Théologie politique et sanctification de l’Etat séculier ?

Afin d’étayer cette réflexion générale, tout en restant dans le cadre de la thématique du colloque et de ses actes, je propose de considérer brièvement deux formules bien connues dans l’œuvre de Kantorowicz, lesquelles sont par ailleurs conjointes.

La première est celle, souvent citée, de « théologie politique », qui fournit le sous-titre faisant quelque peu le contre-pied au titre principal des Deux Corps du Roi, et sur lequel l’auteur se justifie brièvement dans sa préface. La seconde formule, quelque peu plus complexe, consiste dans la thèse selon laquelle, plutôt que de parler dans l’histoire politique médiévale d’une sécularisation, Kantorowicz affirme qu’il faut reconnaître au grand tournant du xiie siècle une « spiritualisation et sanctification » du discours séculier. Tout comme certaines formules clés dont Kantorowicz a étudié les méandres de leur généalogie médiévale, on peut se demander si, à la lumière de l’œuvre de Kantorowicz elle-même, ces deux formules de l’historien n’aboutissent pas à acquérir une portée sensiblement différente de ce qu’elles semblent signifier au départ.
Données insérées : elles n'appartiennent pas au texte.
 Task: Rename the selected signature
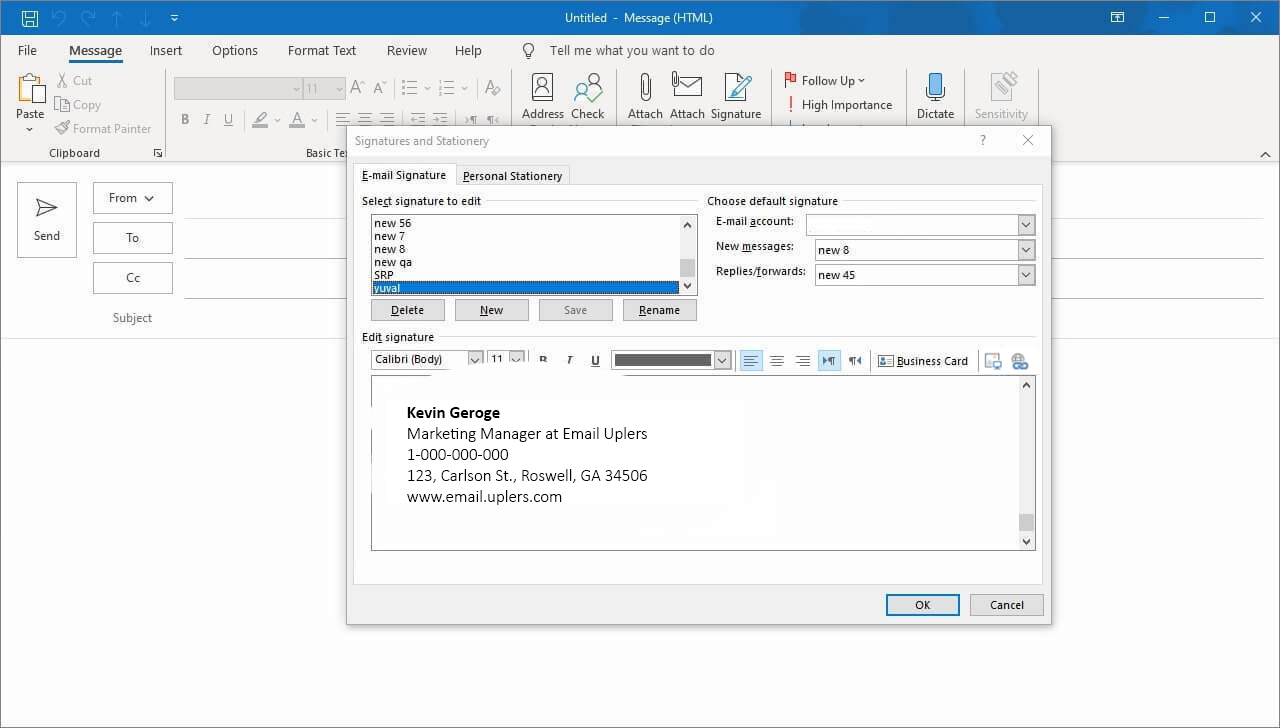tap(659, 310)
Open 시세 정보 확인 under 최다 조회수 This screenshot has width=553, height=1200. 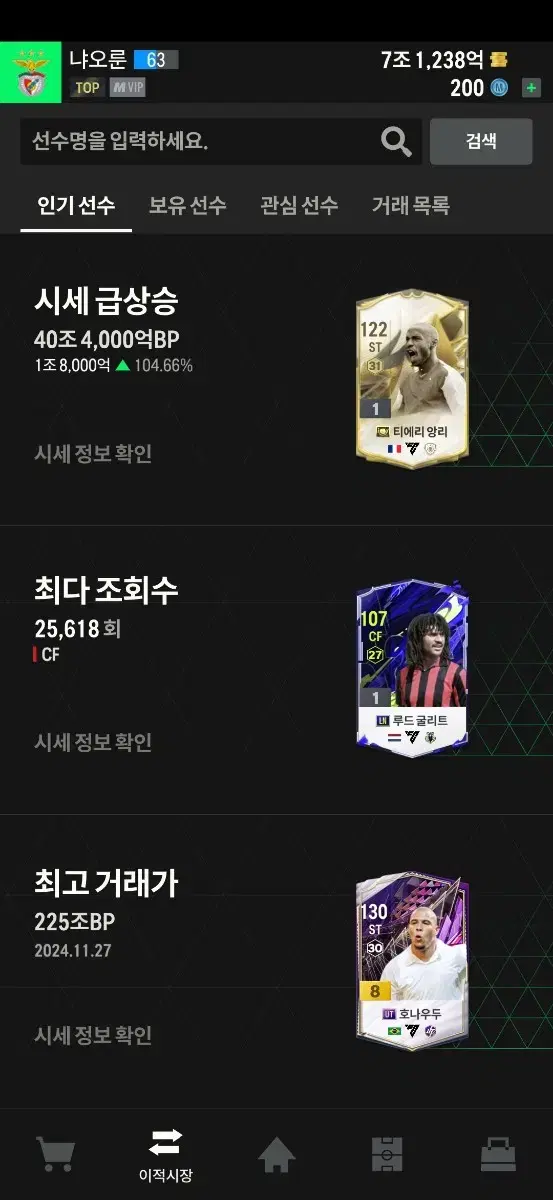93,742
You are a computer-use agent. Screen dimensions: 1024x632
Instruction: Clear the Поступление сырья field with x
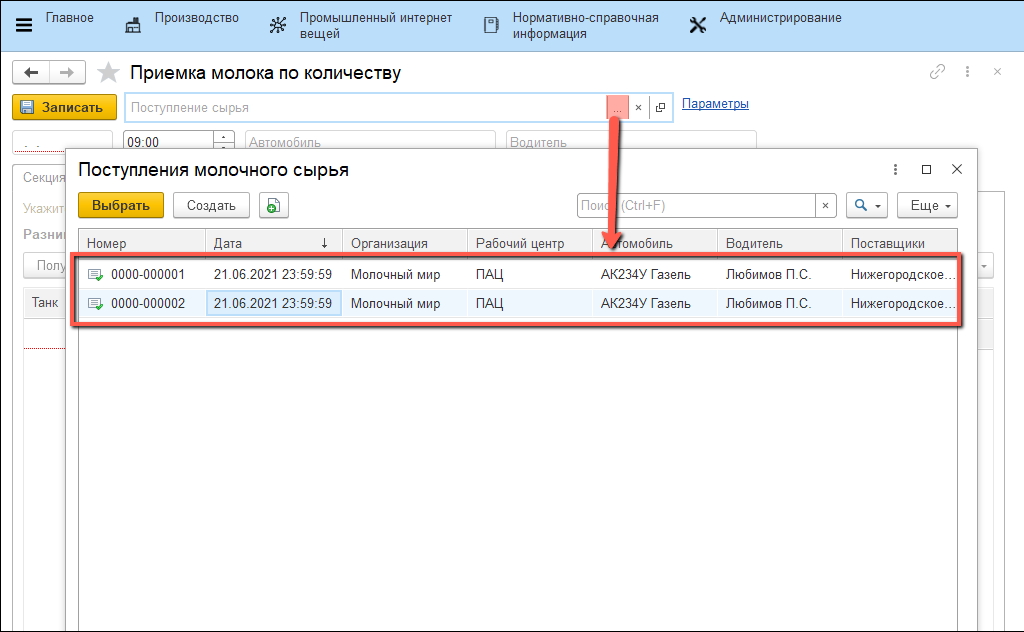(x=639, y=107)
Ainsi, la « théologie politique » : plusieurs historiens se sont interrogés sur les rapports entre la portée que lui donne Kantorowicz et sa portée chez C. Schmitt. S’agit-il là d’une tentative de réhabiliter ou de revaloriser une expression susceptible d’attirer l’attention sur une caractéristique de la pensée médiévale à l’égard de tous ceux intéressés par les fondamentaux de la culture politique occidentale, toutes périodes confondues ? On peut ici esquiver cette question en posant une autre interrogation, pas moins fondamentale : considérant l’ensemble du livre Les Deux Corps du Roi, et plusieurs de ses autres études, cette expression se justifie-t-elle ? Ne s’agit-il pas, de la part de Kantorowicz, de ce qu’on appelle en anglais un misnomer, voire en anglais juridique une misrepresentation qui n’a pas pu échapper à Kantorowicz lui-même ? Sans doute, les fondements théologiques sont évidents et amplement développés par Kantorowicz. Tout de même, à partir des lendemains de la Réforme grégorienne et, dans la foulée, de la forte juridisation de l’Église, parallèlement à l’essor des études de droit romain, la science du droit apparaît en force. Il n’est pas exagéré de dire que dans les analyses proposées par Kantorowicz, à partir du xiie siècle, les juristes savants (en particulier les légistes italiens, hormis quelques canonistes) prennent le pas sur les théologiens. Évidemment, on pourrait reconnaître des exceptions, tel que Thomas d’Aquin inévitablement, et son continuateur, mais à lire les analyses de Kantorowicz de plus près, ces références thomistes semblent déjà fortement orientées vers (si elles n’étaient pas déjà inspirées par) des doctrines protojuridiques, ou en tout cas offrant des doctrines ou principes pour ainsi dire prêts à être recyclés dans le discours juridique des droits savants. De ce point de vue, la thématique des Deux Corps du Roi ainsi que d’une grande partie de l’œuvre de Kantorowicz n’aboutit pas tant à mettre en avant, comme l’annonce le sous-titre, une théologie politique, mais davantage une science du droit à vocation politique, une jurisprudence politique. Il eût été plus apte de caractériser l’ouvrage par le sous-titre : A Study in Medieval Political Jurisprudence. Substantiellement, c’eût été plus conforme à la démarche de Kantorowicz.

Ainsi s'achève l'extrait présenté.